The problem.
Extract every line of the entries below that contains the word "This".

Rows.
** start **

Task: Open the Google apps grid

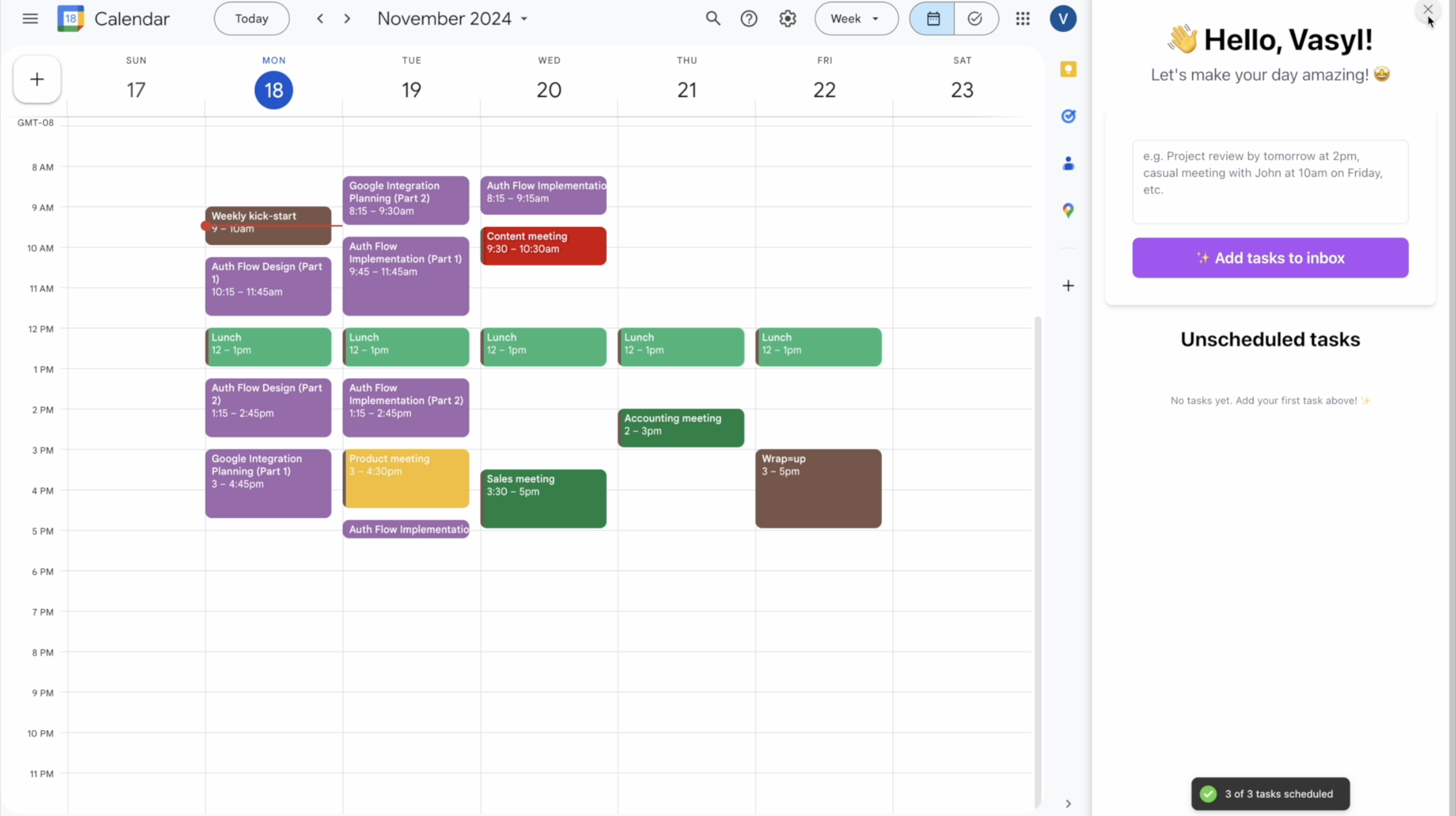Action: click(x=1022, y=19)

** end **
** start **

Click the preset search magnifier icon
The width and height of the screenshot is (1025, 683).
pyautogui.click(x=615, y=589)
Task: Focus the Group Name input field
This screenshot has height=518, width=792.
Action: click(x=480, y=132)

** end **
** start **

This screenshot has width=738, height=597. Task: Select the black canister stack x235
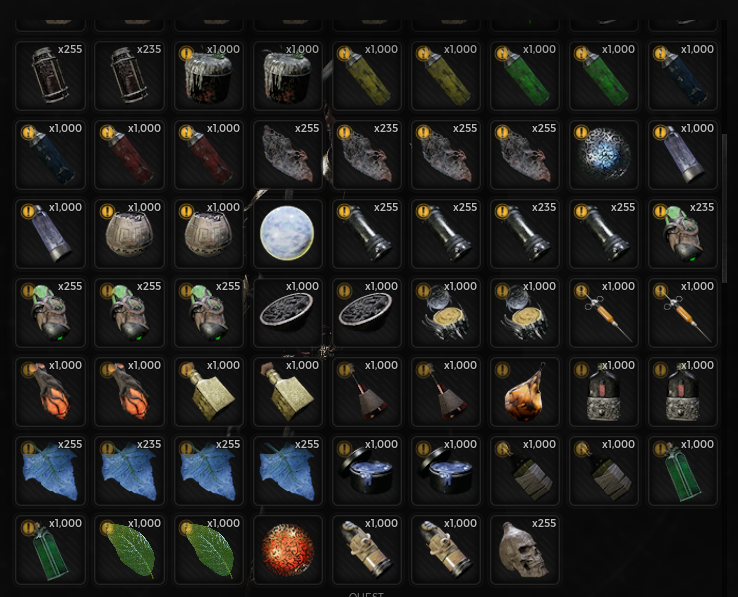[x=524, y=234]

** end **

Response.
This screenshot has height=518, width=792.
This screenshot has width=738, height=597. Task: Select the black canister stack x235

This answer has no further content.